Task statement: Can you write out these lines again, switching "dropdown" to "menu" and leaving everything else unchanged?
START Given records
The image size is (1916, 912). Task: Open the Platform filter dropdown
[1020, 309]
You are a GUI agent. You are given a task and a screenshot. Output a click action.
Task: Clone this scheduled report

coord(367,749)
END Given records
Response:
The image size is (1916, 912). Task: Open the Platform filter menu
[1020, 309]
You are a GUI agent. You are given a task and a screenshot. Output a click action.
Task: Clone this scheduled report

coord(367,749)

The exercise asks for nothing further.